How Waterskiing Works

Waterskiing Basics

Before you start waterskiing, it's important to have a method of communication worked out between you and the people on your boat. Here are a few generally accepted hand signals.

To waterski, you should start in a sitting position in the water with your knees bent and weight shifted to the back of your skis -- so the front tips of your skis will poke out of the water. Make sure to maintain your balance; the forces pushing and pulling will make balance a little tricky. As the boat accelerates, it will begin to pull you. At that point, all you need to do is stand up. To do this, keep your arms straight out in front of you and your back straight as well, but bend your knees. If you want to get some practice before you hit the water, you can try stretching your arms out straight and lowering yourself in a chair at home a couple of times to get the feel for this motion before you hit the water.

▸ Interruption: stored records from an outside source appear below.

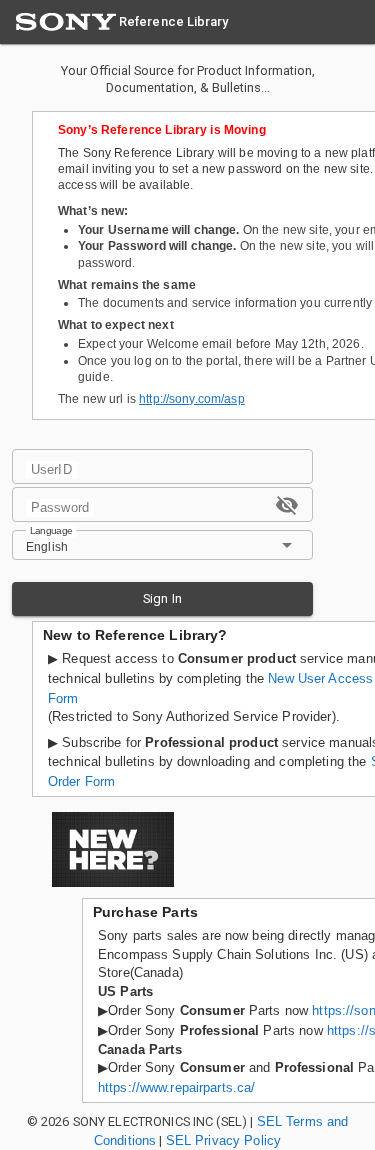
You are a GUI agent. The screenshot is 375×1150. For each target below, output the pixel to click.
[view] (287, 505)
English (47, 547)
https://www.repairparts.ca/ (176, 1087)
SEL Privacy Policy (224, 1140)
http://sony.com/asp (192, 399)
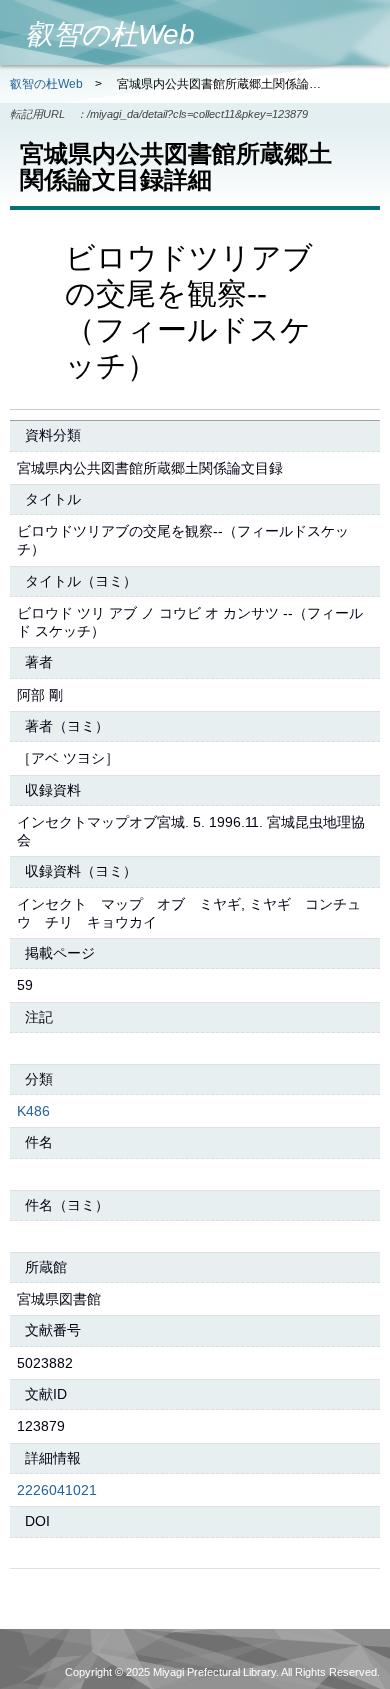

After you've begun gliding along, you should keep your knees bent. This will help to absorb any of the bumps you might encounter. While you're skiing, be sure to stay behind the boat as it turns. That way you'll be inside the boat's wake, the waves created by the boat. If you're following to the side of the boat, outside the wake, you'll whip around pretty quickly as it turns. Once you become more advanced, you can try to maneuver, cut and jump outside the wake.

When you need to stop, sit on your skis and let go of the rope. That way, you'll glide for a while and come in for a smooth landing. Don't try to ski into the dock. Rather, come in for a safe landing away from any object you could collide with.